What is a randomised controlled trial?
What to study?
For Prelims and mains: What is RTC? Why is it used, significance and criticisms.
Context: The new Economics Nobel laureates – Abhijit Banerjee, Esther Duflo and Michael Kremer – are considered to be instrumental in using randomised controlled trials to test the effectiveness of various policy interventions to alleviate poverty.
What is a randomised controlled trial?
It is an experiment that is designed to isolate the influence that a certain intervention or variable has on an outcome or event.
Why is randomised controlled trial so popular?
- At any point in time, there are multiple factors that work in tandem to influence various social events.
- RCTs allow economists and other social science researchers to isolate the individual impact that a certain factor alone has on the overall event.
- For instance, to measure the impact that hiring more teachers can have on children’s learning, researchers must control for the effect that other factors such as intelligence, nutrition, climate, economic and social status etc., which may also influence learning outcomes to various degrees, have on the final event.

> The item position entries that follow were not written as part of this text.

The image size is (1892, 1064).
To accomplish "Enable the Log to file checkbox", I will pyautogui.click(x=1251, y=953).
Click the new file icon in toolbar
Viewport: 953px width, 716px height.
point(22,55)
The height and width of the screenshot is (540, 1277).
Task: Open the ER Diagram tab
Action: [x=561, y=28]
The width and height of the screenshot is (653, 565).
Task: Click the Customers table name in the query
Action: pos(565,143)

- Randomised controlled trials promise to overcome this problem through the use of randomly picked samples.
Significance:
Many development economists believe that RCTs can help governments to find, in a thoroughly scientific way, the most potent policy measures that could help end poverty rapidly.
Criticisms of randomised controlled trials:
As per economist Angus Deaton, who won the economics Nobel Prize in 2015, “Understanding and misunderstanding randomised control trials” that simply choosing samples for an RCT experiment in a random manner does not really make these samples identical in their many characteristics. While two randomly chosen samples might turn out to be similar in some cases, he argued, there are greater chances that most samples are not really similar to each other.
Other economists argue that social science research, including research in the field of development economics, may be inherently unsuited for such controlled research since it may be humanly impossible to control for multiple factors that may influence social events.